READING TEXT:
However, several challenges remain. One is market access. In many jurisdictions, EV aggregators are still not recognized as formal market participants, limiting their ability to bid in wholesale markets or provide ancillary services. Regulatory frameworks need to evolve to accommodate these new actors. Another challenge is user trust. For the model to work, users must be willing to cede some control over their charging process. Transparent contracts, fair compensation, and reliable performance are essential to building that trust.

Technology readiness is also a factor. While the study assumes a high level of connectivity and control, not all EVs and charging stations are equipped with the necessary communication and control systems. Standards such as ISO 15118 and OpenADR are helping to bridge this gap, but widespread deployment will take time.

Despite these hurdles, the trajectory is clear: EVs are becoming active participants in the energy ecosystem. The work by Hou Hui, He Ziyin, and their colleagues provides a blueprint for how this transition can be managed in a way that benefits everyone—utilities, aggregators, consumers, and the environment.

BRIEF: Continue the passage on electric vehicles as active participants in the power grid, starting after its final sentence.

COLLECTED DATA:

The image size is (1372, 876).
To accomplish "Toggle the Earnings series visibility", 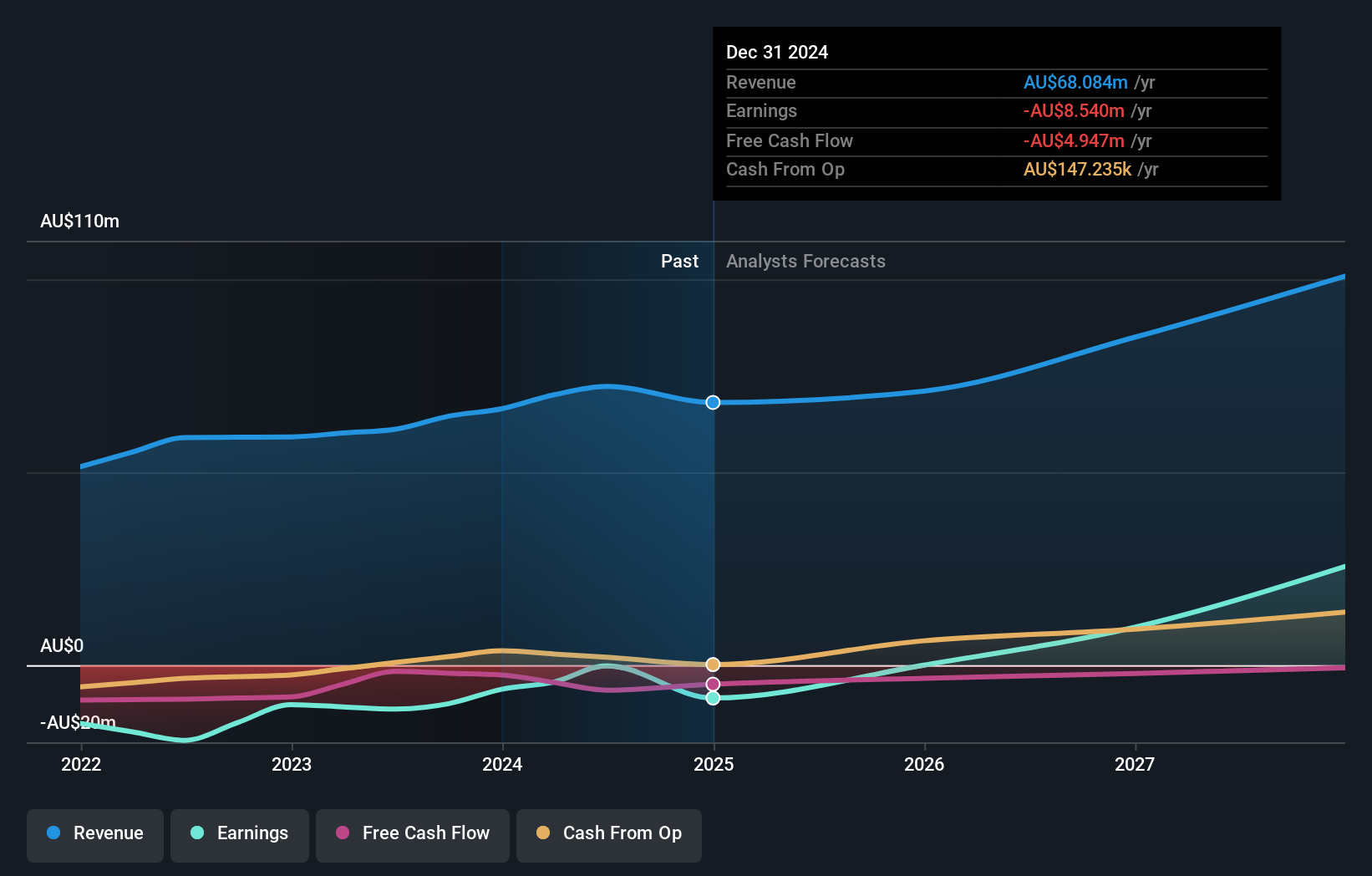I will tap(239, 833).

TASK OUTPUT:
The study also opens the door to future research. The authors suggest exploring real-time bidding strategies, multi-market participation (such as combining energy and reserve markets), and more nuanced models of user preferences. They also highlight the importance of platform-based aggregation, where multiple aggregators compete on a shared digital marketplace, fostering innovation and efficiency.

In conclusion, the integration of EVs into the power grid is no longer a question of if, but how. This research demonstrates that with the right strategies, EV aggregators can become powerful tools for grid optimization, turning a potential liability into a valuable asset. As the energy transition accelerates, innovations like this will be essential to building a smarter, cleaner, and more resilient power system.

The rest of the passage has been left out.